The gut microbiome is known to change in harmful ways with advancing age. In old people there are too many inflammatory microbes, versus too few microbes generating beneficial metabolites. Researchers here note that the practice of calorie restriction, well established to slow aging and extend life in numerous species, prevents much of this age-related shift in microbial populations in mice. Calorie restriction changes near every measure of metabolism and outcome of aging, which makes it challenging to determine which aspects of the response to calorie restriction are more or less important than one another. Determining the specific contribution of the gut microbiome to degenerative aging remains a work in progress.

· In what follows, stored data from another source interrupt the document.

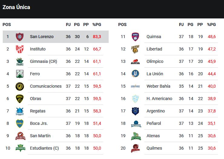Click the Instituto team logo

pos(20,49)
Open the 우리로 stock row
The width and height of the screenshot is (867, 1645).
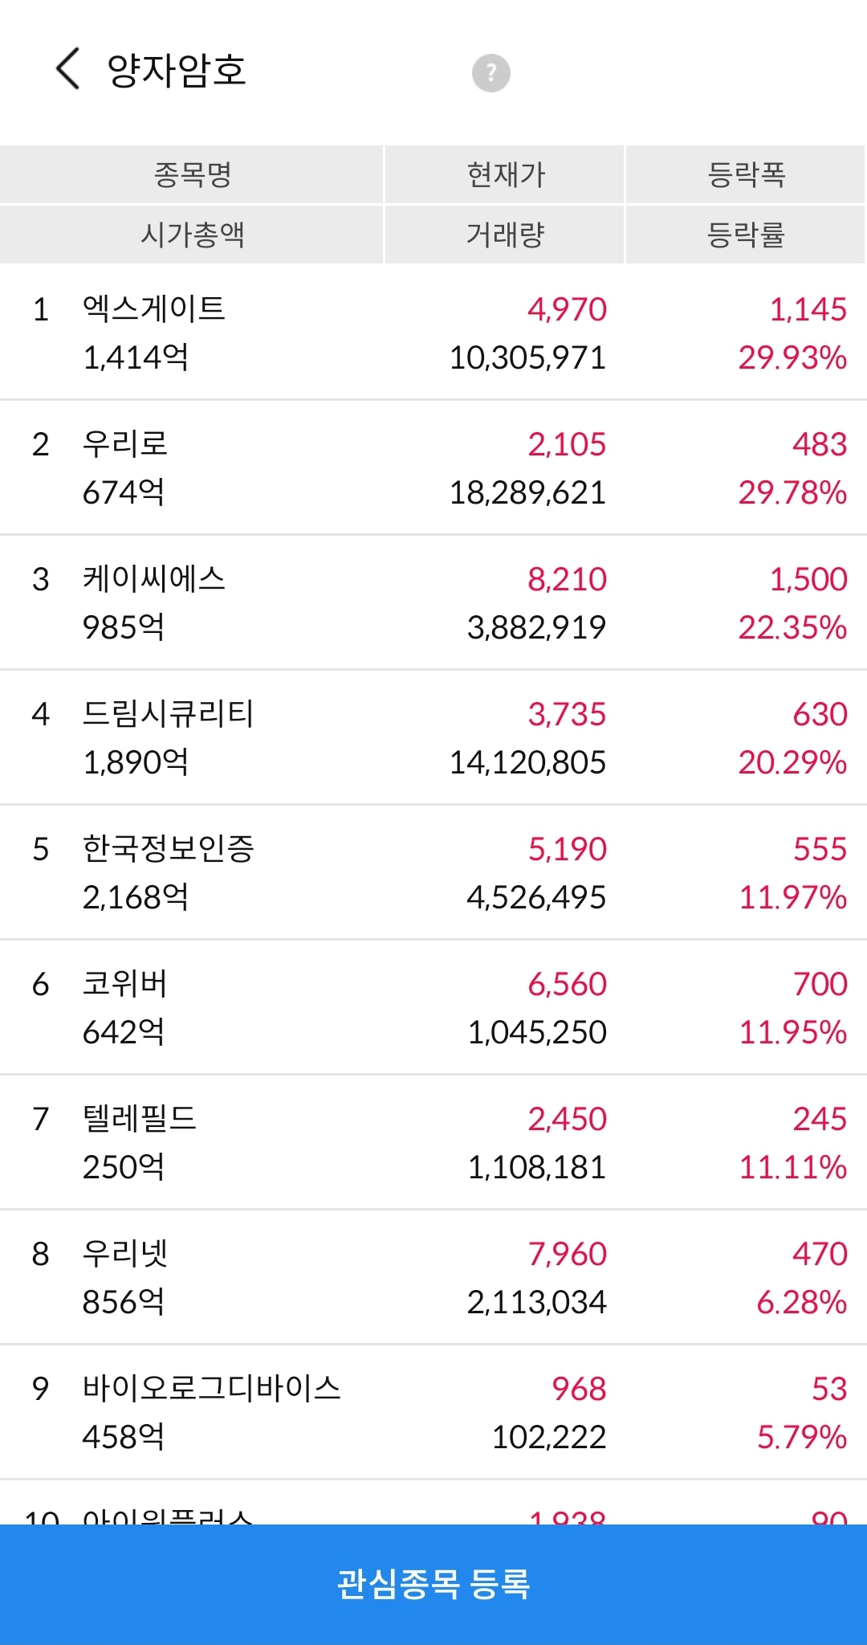pyautogui.click(x=434, y=467)
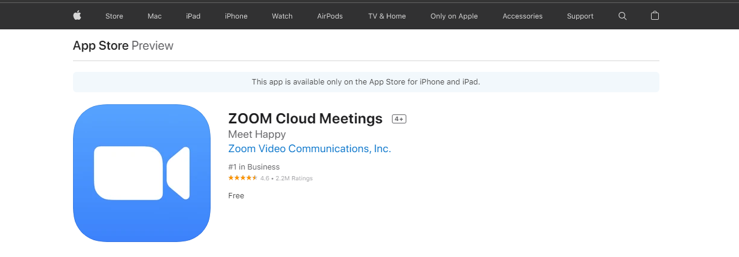This screenshot has height=257, width=739.
Task: Click the 2.2M Ratings text
Action: (294, 179)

The first and the most studied manipulation shown to increase lifespan in mammals is caloric restriction (CR). Numerous laboratories have shown that reducing food consumption by 30% to 50% (without malnutrition) consistently increases both the mean and maximum lifespans of both laboratory rats and mice. The effect of CR on longevity is not limited to rodents as CR has been shown to increase the lifespan of a large number of diverse animal models ranging from invertebrates (yeast, C. elegans, and Drosophila) to dogs and non-human primates.

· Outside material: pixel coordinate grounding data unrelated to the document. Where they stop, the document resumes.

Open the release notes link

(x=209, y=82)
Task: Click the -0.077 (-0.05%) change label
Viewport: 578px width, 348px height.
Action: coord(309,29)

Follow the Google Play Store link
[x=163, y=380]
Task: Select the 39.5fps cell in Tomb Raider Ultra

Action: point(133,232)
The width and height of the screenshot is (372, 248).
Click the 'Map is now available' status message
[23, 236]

Because the gastrointestinal (GI) system is the first organ/tissue that encounters the impact of reduced food consumption, there have been several studies on the effect of CR on the GI-system. With the advent of metagenomics, it is now possible to interrogate the colon microbiome and study the effect of CR. Two groups have reported that long-term CR had a significant impact on the microbiome of old mice. These studies were conducted with aging colonies of mice specific to those particular laboratories and for which there were no lifespan data. Because the institutional animal husbandry environment and the health status of the host can have a major impact on the microbiome, we felt it was important to establish the effect of CR on the microbiome of well characterized mice from the aging colony maintained by National Institute on Aging (NIA).

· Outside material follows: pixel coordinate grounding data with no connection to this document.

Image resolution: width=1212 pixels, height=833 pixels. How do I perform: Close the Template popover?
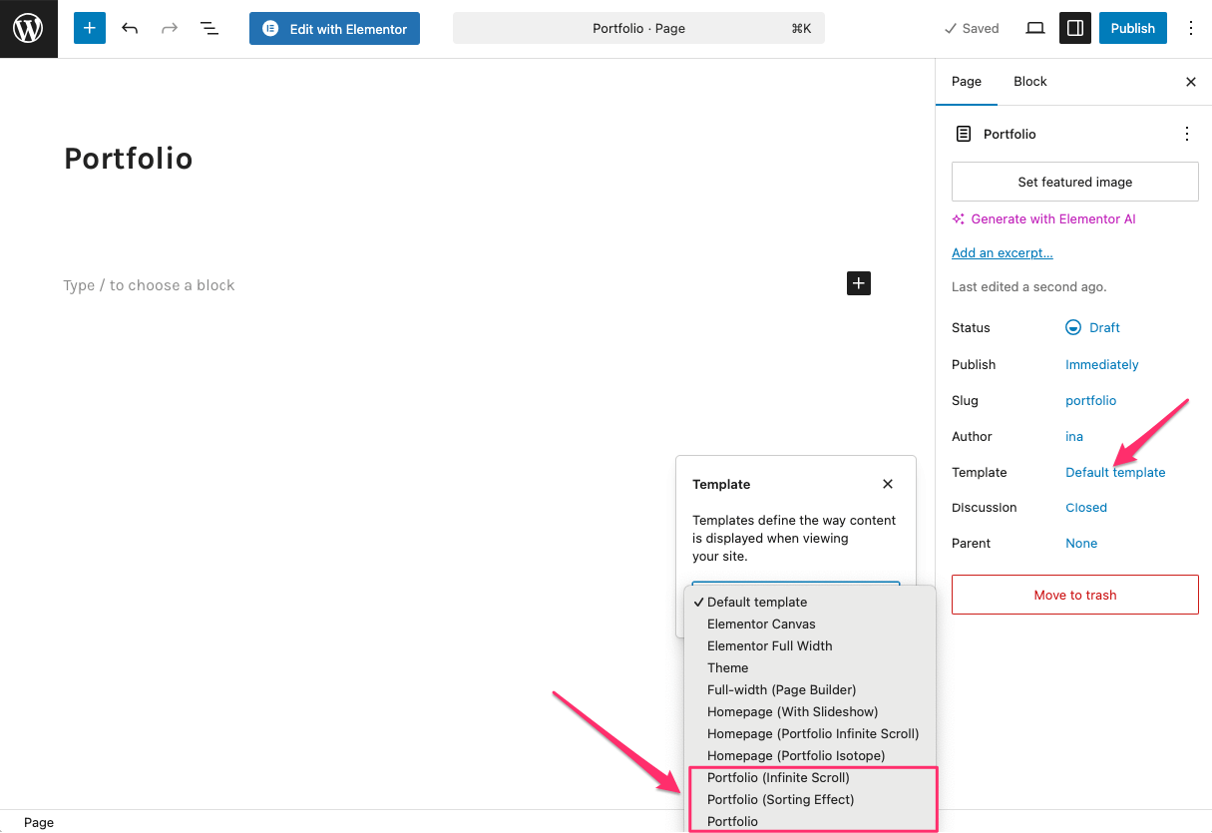pyautogui.click(x=888, y=484)
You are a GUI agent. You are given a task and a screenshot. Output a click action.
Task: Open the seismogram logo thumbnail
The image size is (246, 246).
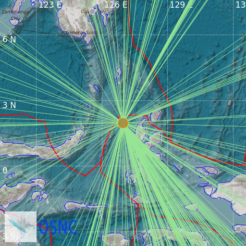pyautogui.click(x=21, y=227)
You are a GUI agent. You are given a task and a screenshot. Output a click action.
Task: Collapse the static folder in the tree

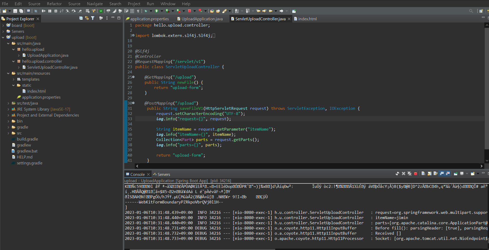14,85
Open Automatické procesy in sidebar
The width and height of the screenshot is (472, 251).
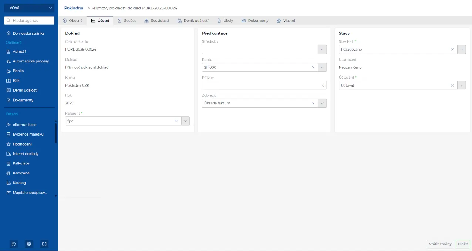coord(30,61)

Life-long CR increased microbial diversity and the Bacteroidetes/Firmicutes ratio and prevented the age-related changes in the microbiota, shifting it to a younger microbial and fecal metabolite profile in both C57BL/6JN and B6D2F1 mice. Old mice fed CR were enriched in the Rikenellaceae, S24-7, and Bacteroides families. The changes in the microbiome that occur with age and CR were initiated in the cecum and further modified in the colon. Short-term CR in adult mice had a minor effect on the microbiome but a major effect on the transcriptome of the colon mucosa. These data suggest that CR has a major impact on the physiological status of the gastrointestinal system, maintaining it in a more youthful state, which in turn could result in a more diverse and youthful microbiome.